The last few months I spent in Bangkok in 2010 had left a bitter memory.
I still remember the sound of helicopters flying around at night – going where? Sathorn Road abandoned with only a couple of army vehicles, the barb wire on Silom – and then grenades being fired, a rebel general being assassinated, the amplified rumours of an imminent crackdown on the protesters. And an ending that left me angry and deeply saddened.
I left for Paris for a couple of months and then moved to Australia early 2011.
Now, after two years spent in Melbourne and Sydney, I have returned to live in the city of my choice. Something in the air is different, a renewed sense that the opportunity is here. People are busy. Smiles are different; they do not hide the embarrassment of a struggling people, they show that hope is back for the many.

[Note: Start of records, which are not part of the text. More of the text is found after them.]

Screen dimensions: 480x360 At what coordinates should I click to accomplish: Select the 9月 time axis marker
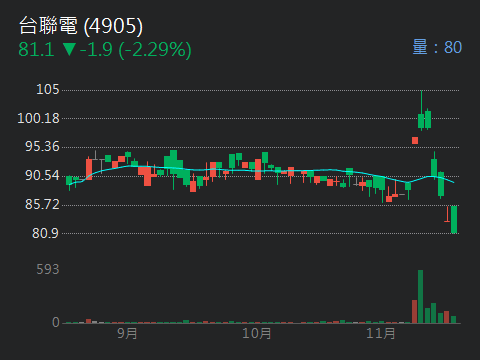(x=127, y=333)
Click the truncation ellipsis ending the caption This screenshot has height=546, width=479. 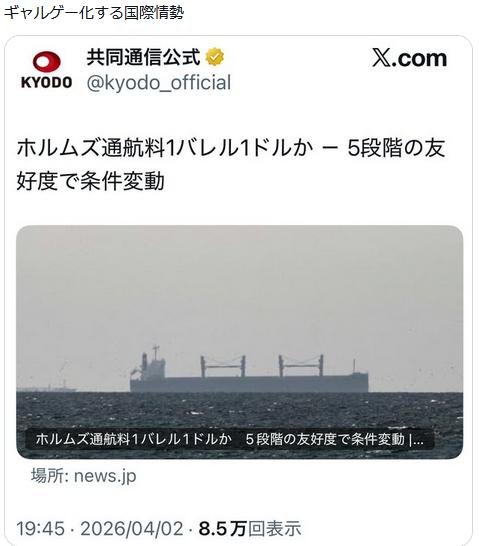(419, 442)
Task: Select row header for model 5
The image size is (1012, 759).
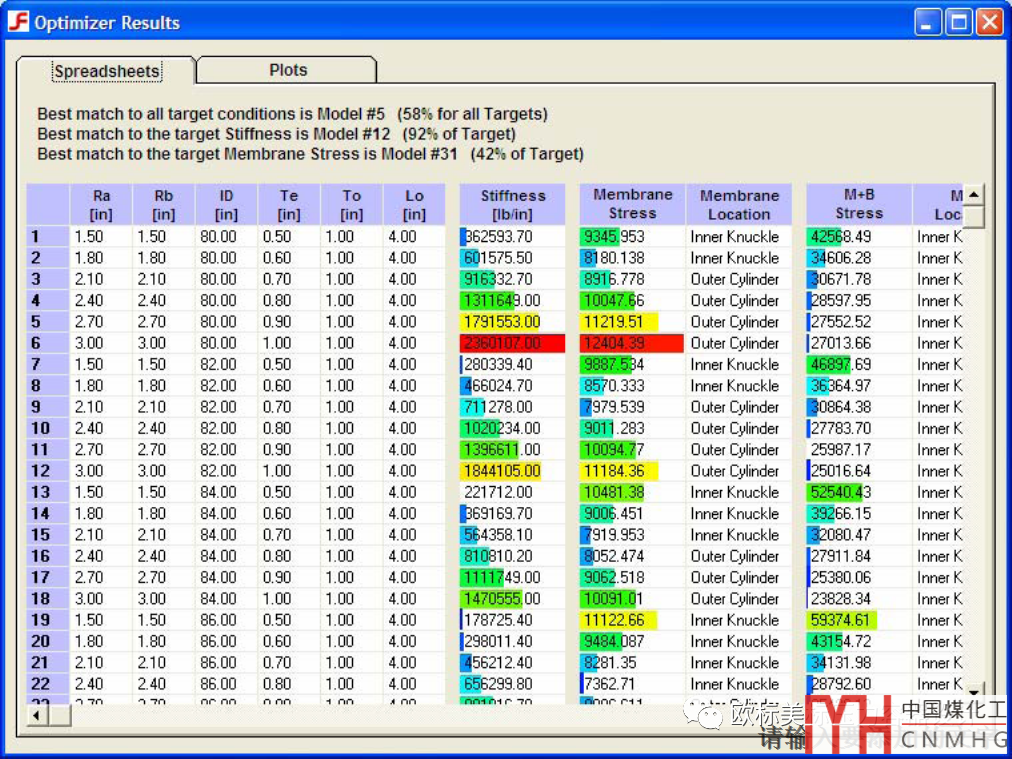Action: point(48,322)
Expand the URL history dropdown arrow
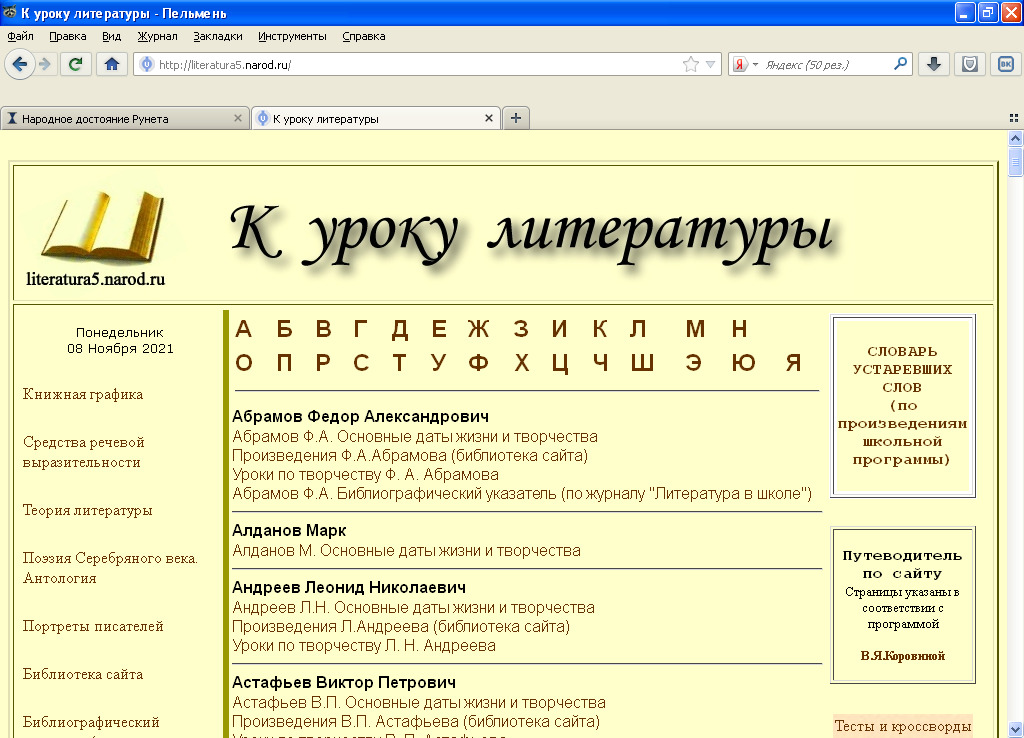Screen dimensions: 1024x738 click(x=711, y=64)
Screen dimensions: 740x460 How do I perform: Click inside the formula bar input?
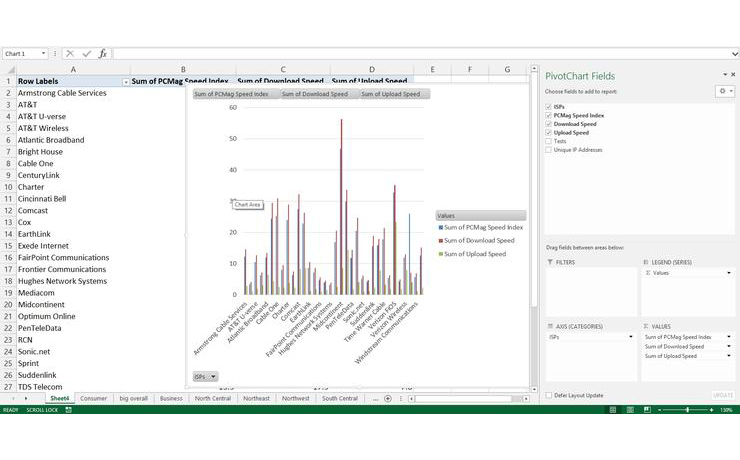tap(400, 54)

Political stability has improved and with it, economic growth has returned; last week Bangkokians re-elected their governor, and though he is from the opposition party he was immediately congratulated by the Prime Minister.
The resilience of the Thai people has been tested over the past few years through political instability and environmental disasters. Many things still need to be improved: corruption, layers of administration that are making it difficult for the country to reform itself, the traffic alone, which had always been chaotic and is now completely out of hand.
But if yesterday we feared a civil war, today we see no reason why Thailand cannot face its demons and overcome them successfully.
The ASEAN’s ambitious agenda for 2015 will create a common market of 600 millions individuals. Bangkok, home to almost a third of Thailand’s citizens, is now a regional hub for the economies and societies of Cambodia, Laos and Myanmar that are opening their doors at lightning speed, and could well become the capital of a south-east asian renaissance.
If the last century had profoundly divided and damaged this region with Western colonisation and then the Cold War, this moment in time has all the conditions for South-east Asia to reach its full potential.
It will be the responsibility of a new generation of leaders and change agents to make this transformation succeed and to implement systemic and inclusive policies in this patchwork of economies and cultures, where the correlation between economic growth and social impacts is so strong.
As the West sees its economic engines faltering, South-east Asia is the place where it’s possible to invent new models and maybe finally get rid of the command-and-control paradigm inherited from the industrial era.
Home is where you return. And as we create a new venture that promises to shift our expectations towards work and life, I have chosen to return, and start anew from Bangkok.